On 04/10/2013 10:43 PM, William Colen wrote:
Yes, that would be a good step.
But actually I was always talking about lexical dictionary of the POS
Tagger, which default XML implementation relies on is called POSDictionary,
the interface is named TagDictionary. Because it is an interface, to
implement it using Morfologic FSA was easy.
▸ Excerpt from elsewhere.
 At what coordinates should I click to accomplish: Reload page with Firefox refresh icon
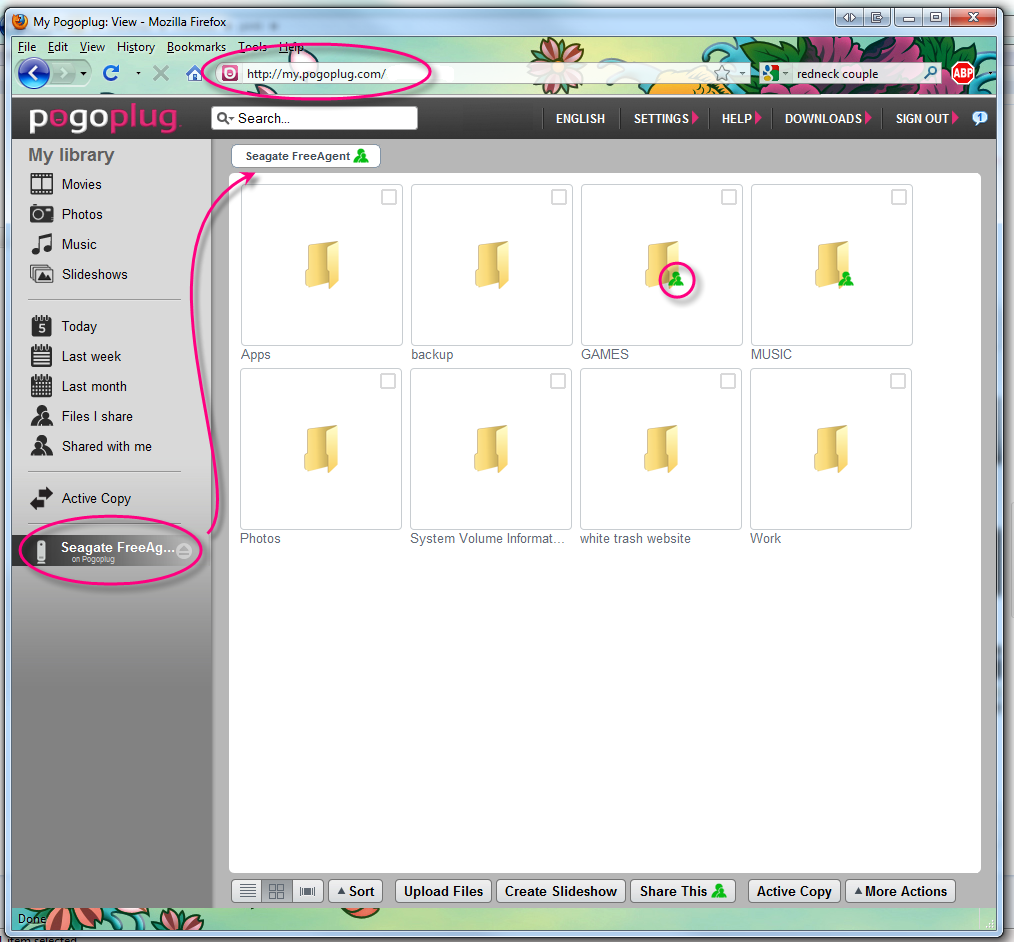[111, 73]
I also created a Featurizer
component for my thesis, but since I was in a hurry, I did not follow
OpenNLP structure for that.
Yes I know, I thought it might be a nice solution to have an additional
layer between
the component and the actual dictionary implementation, in that case we
would of course keep
the current xml dictionary, but from your comment below I now got the
impression that it
is not worth it, because it also makes things more complex.
It would probably be nice to have if the dictionary implementations we
could use would be
generic enough to be accessed via one common dictionary interface, but
with Morfologik its probably not
the case.
I don't know if we can use the Morfologik FSA dictionary for the
conventional Dictionary class we have, which entries are multiple tokens.
This is used for the abbreviation dictionaries and for the Name Finder.
Maybe we can use FSA, but we would have to adapt.
We should do the same for the lemmatizer, and if we one day change our
mind we could
still introduce a dictionary interface.
Jörn